··· Passage choisi

Archives mensuelles : juillet 2018

La citoyenneté participative européenne, au secours de la démocratie européenne ?

Pour l’avenir de l’Union européenne, la citoyenneté participative est la clé de la durabilité à long terme de la démocratie européenne, reposant sur l’engagement des citoyens. Face au le déclin constant de l’engagement des citoyens dans la politique formelle, qui se traduit par la hausse continue de l’abstention aux élections européennes, que peut la citoyenneté participative en Europe ?

Une citoyenneté participative libérale : un engagement de la société civile et pour le bénévolat

Le modèle libéral de la citoyenneté participative, considéré comme le moins exigeant, signifie que la participation des citoyens à la vie publique est minimale, principalement via le vote.

······

▸ Exercice écrit A
Recopiez mot pour mot les lignes de données ci-dessous, de celle qui contient « Viewport: 1032px width, 601px » jusqu'à la dernière incluse, en laissant de côté les images.

··· Extrait des données

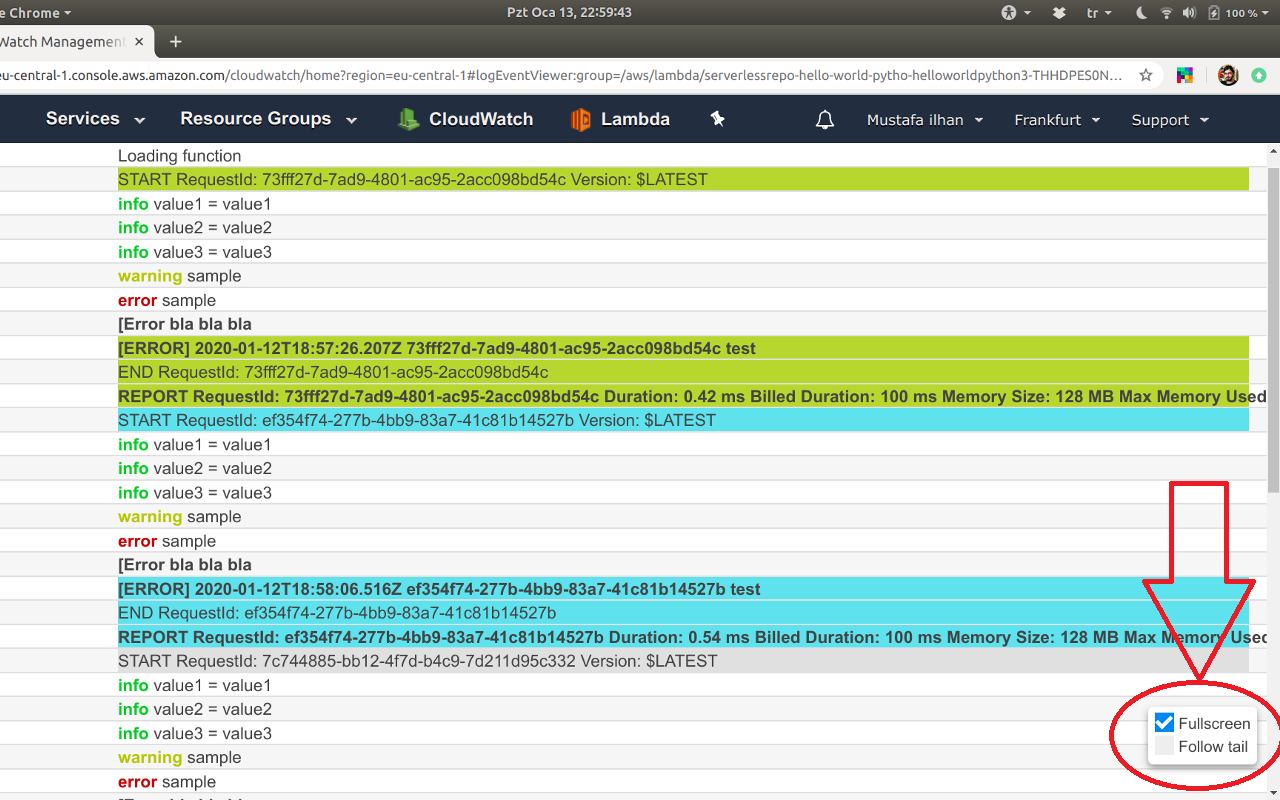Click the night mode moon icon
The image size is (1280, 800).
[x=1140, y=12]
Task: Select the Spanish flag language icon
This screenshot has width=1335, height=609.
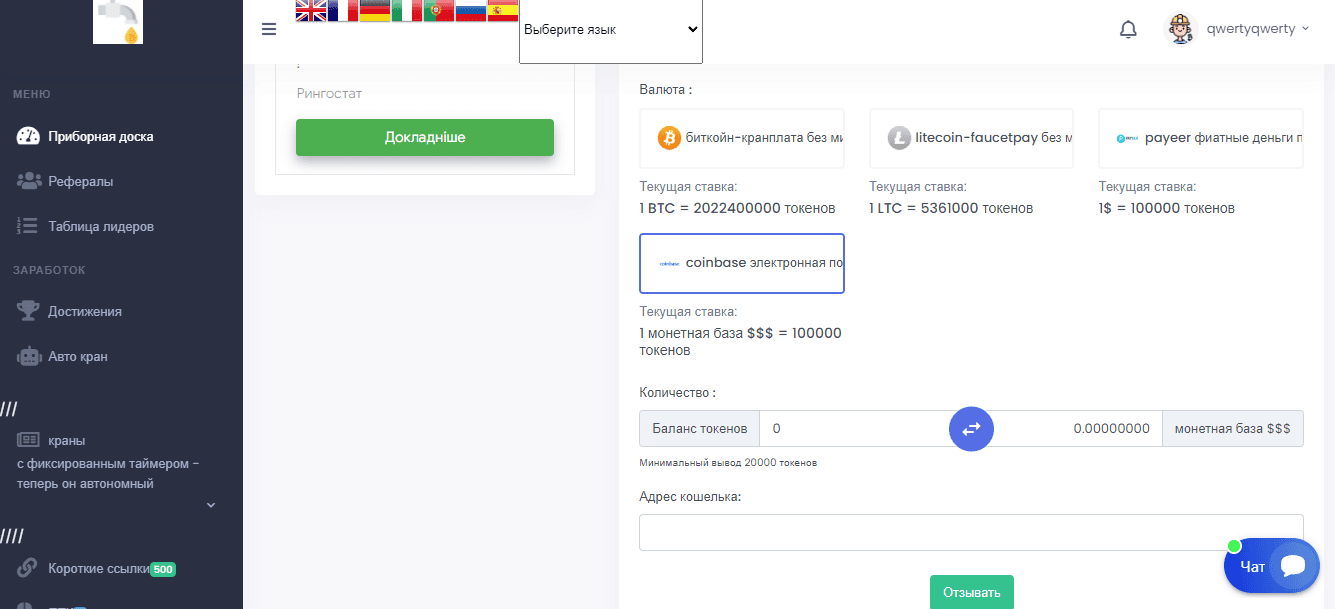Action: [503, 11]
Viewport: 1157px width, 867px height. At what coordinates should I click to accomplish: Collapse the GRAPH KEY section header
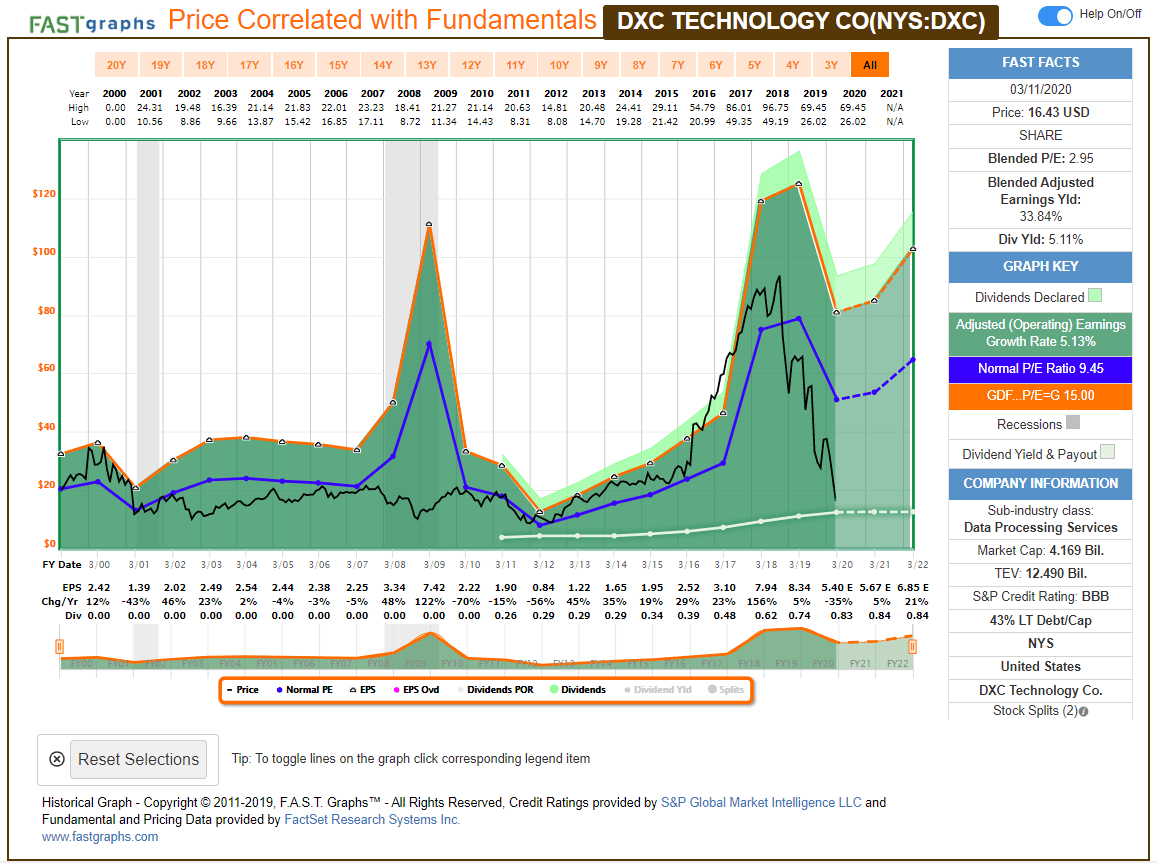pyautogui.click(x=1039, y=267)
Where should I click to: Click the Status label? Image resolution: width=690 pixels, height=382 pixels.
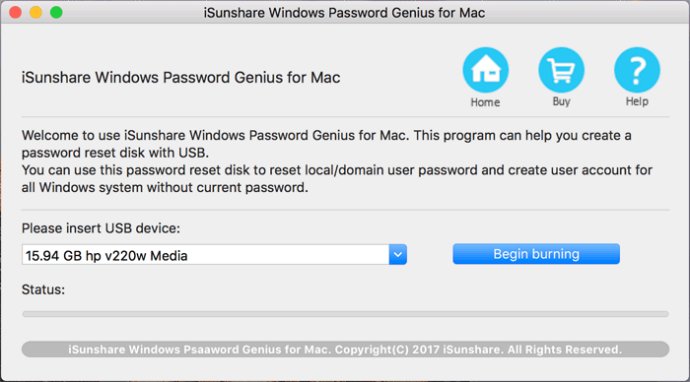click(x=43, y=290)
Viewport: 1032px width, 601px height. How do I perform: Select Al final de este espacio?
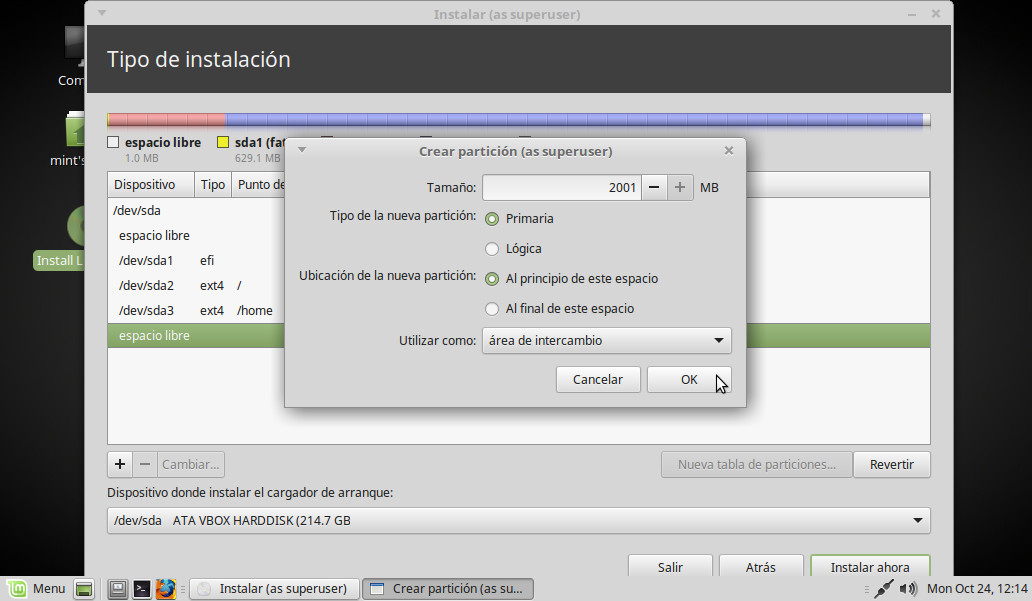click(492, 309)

······

▸ Exercice écrit B
Écrivez la suite du texte sur la citoyenneté participative européenne, à partir de sa dernière phrase.

▸ Résultat A
Viewport: 1032px width, 601px height. How do I perform: Select Al final de este espacio?
click(492, 309)

▸ Résultat B
Parmi les activations possibles dans ce cadre libéral minimaliste, toutes les formes d’engagement dans les associations, les organisations de la société civile et le bénévolat, notamment via des programmes européens contribuent à développer une citoyenneté européenne participative.

En matière d’engagement politique, le modèle libéral incite les citoyens à contacter directement leurs élus, en particulier via les réseaux sociaux avec notamment la plateforme EP Newshub, pour faire pression sur leurs positions. Une forme d’engagement « libéral » que l’Union européenne pourrait inciter serait également de faciliter les adhésions directes de citoyens européens dans les partis politiques européens lors de la prochaine campagne électorale des élections européennes.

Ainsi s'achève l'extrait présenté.